Was hat das alles mit Gefühlen zu tun?
Nun, sie sind immer da, man schwimmt in ihnen wie die Fliege in der Suppe und sie werden von den abstrusesten Begebenheiten ausgelöst. Musik zum Beispiel oder Geruch oder einfach nur eine Stimmung.
Die Ampel springt auf Grün. Ich lege den ersten Gang ein, brause mit 60 Sachen durch die Innenstadt. Am Himmel stehen haushohe Wolken. Ich hoffe auf Regen und ein neues Lied im Radio, denn ich hab sie satt, die Karibik, so satt. Neues Lied, neues Gefühl, denke ich. Da spielen sie New Orders Blue Monday und verkünden, die Band habe sich aufgelöst.

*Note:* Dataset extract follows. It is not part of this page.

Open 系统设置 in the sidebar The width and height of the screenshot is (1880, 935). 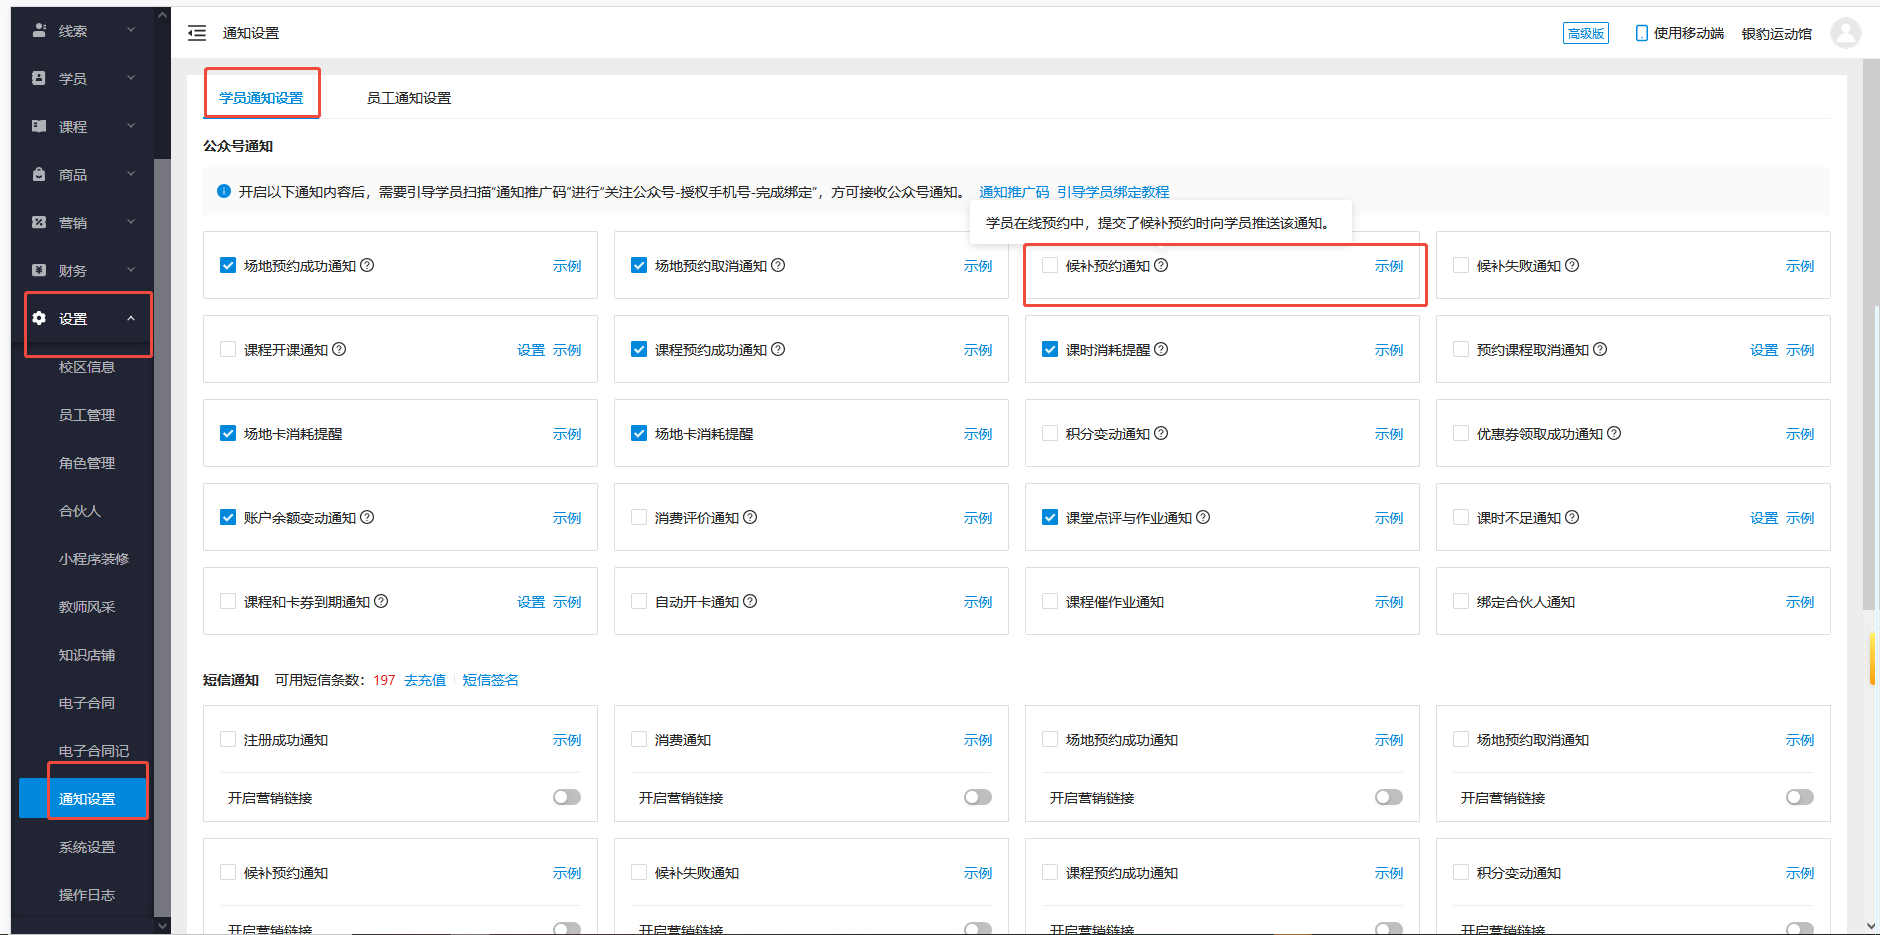tap(87, 847)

Weiterweiterweiter, rausrausraus, hinauf zum einsamen Gehöft. Ich bin etwas konfus, denke: du solltest das alles aufschreiben und dem Ding den Titel Gefühle geben. Weiß nicht, ob es was nützt, aber nu isses da und so soll es auch stehen bleiben.
Kann ich sehr gut nachempfinden…
Stimmt! Darüber habe ich noch gar nicht nachgedacht. Da werden Operationen vorgeschoben, dabei sind das Radprofis.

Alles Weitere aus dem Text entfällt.